- _Task to carry out_: From the line containing "Screen dimensions: 1024x485" down to the last line of the entries, print each line exactly and leave the pictures out.

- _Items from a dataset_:
+-------+

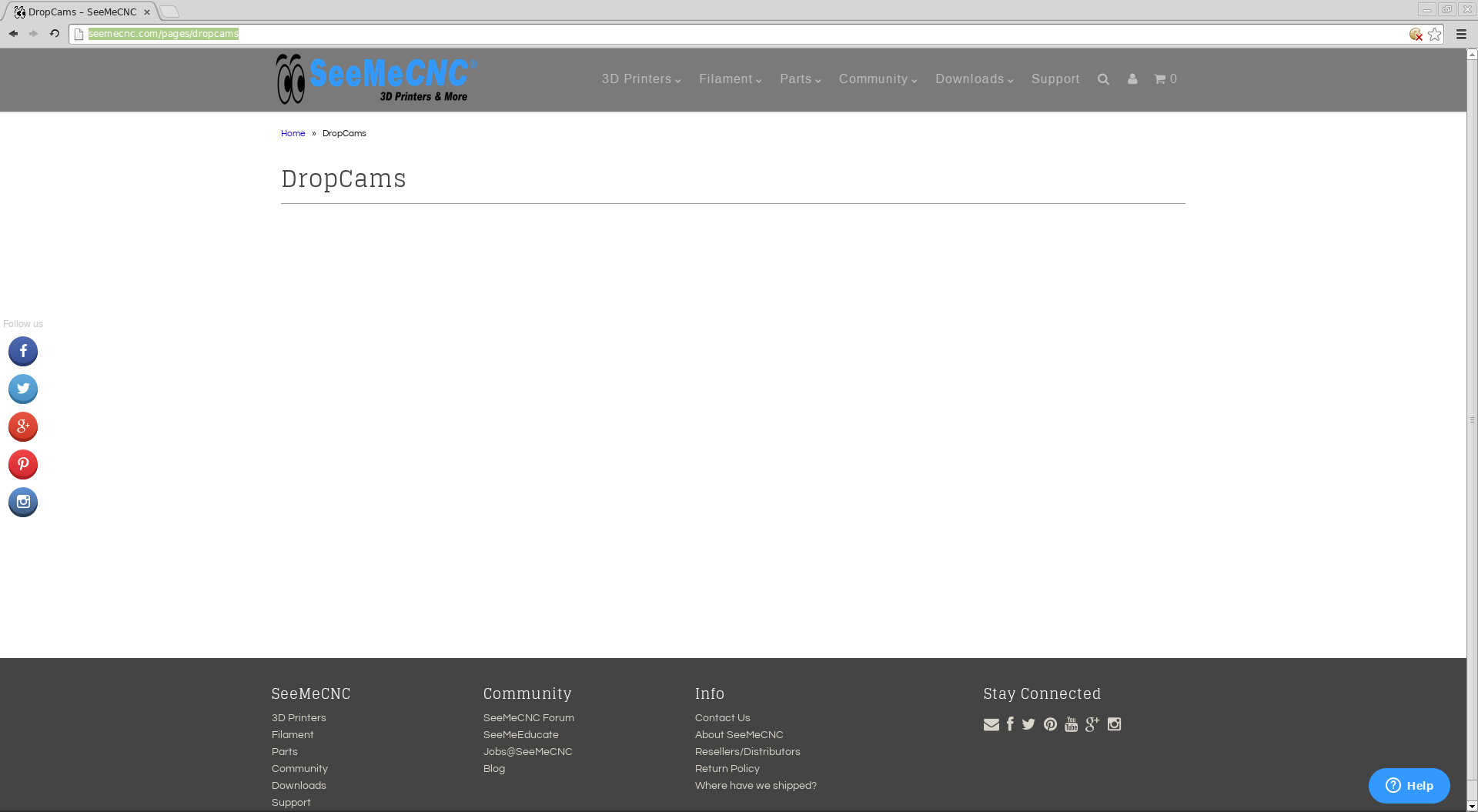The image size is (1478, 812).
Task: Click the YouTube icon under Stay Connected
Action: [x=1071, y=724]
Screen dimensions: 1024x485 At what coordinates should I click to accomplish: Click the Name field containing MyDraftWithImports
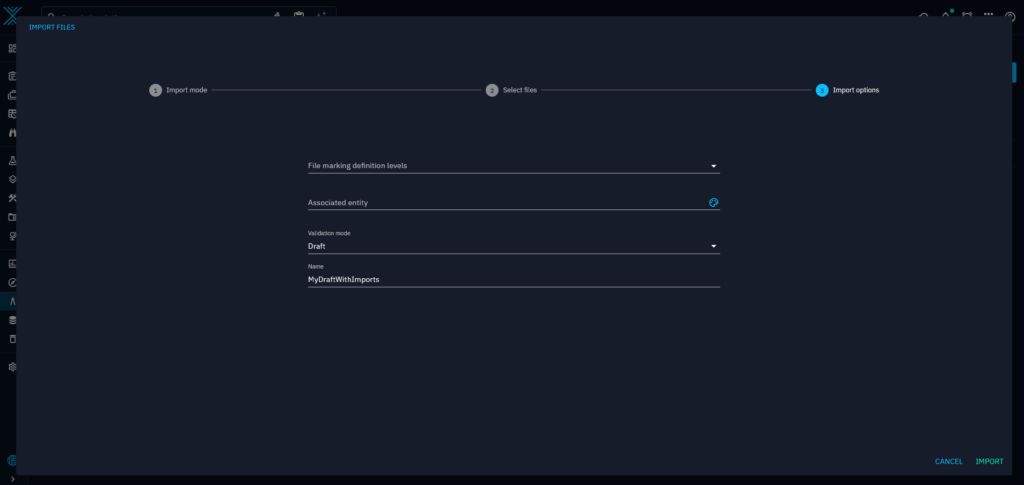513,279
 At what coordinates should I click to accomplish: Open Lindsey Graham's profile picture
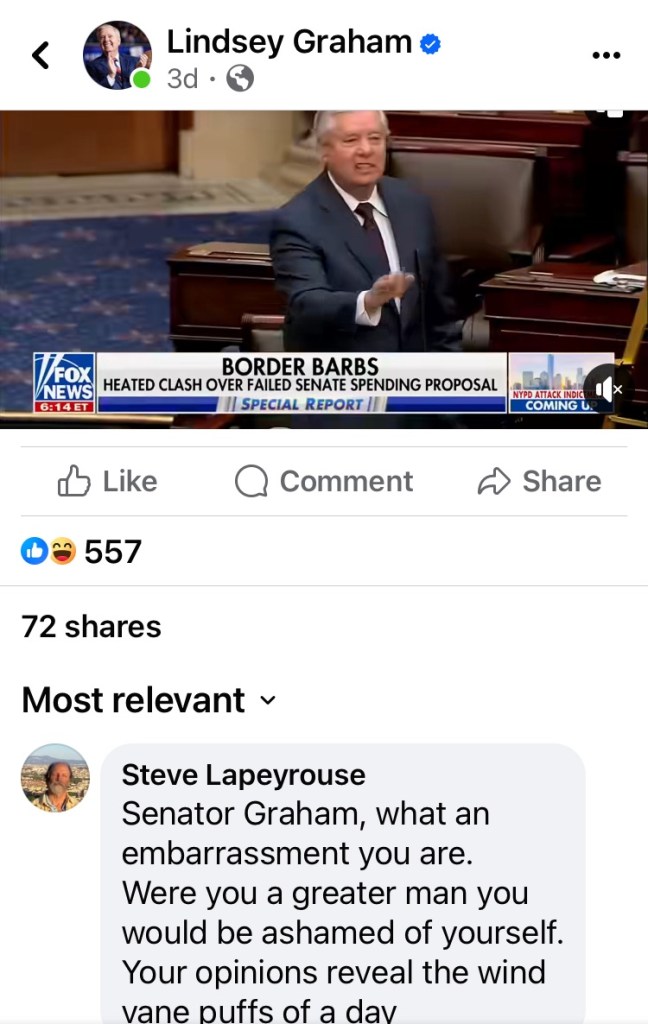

+-------+

- _Result of this exercise_:
Screen dimensions: 1024x485 At what coordinates should I click to accomplish: Click the Name field containing MyDraftWithImports
513,279
 At what coordinates should I click to accomplish: Open Lindsey Graham's profile picture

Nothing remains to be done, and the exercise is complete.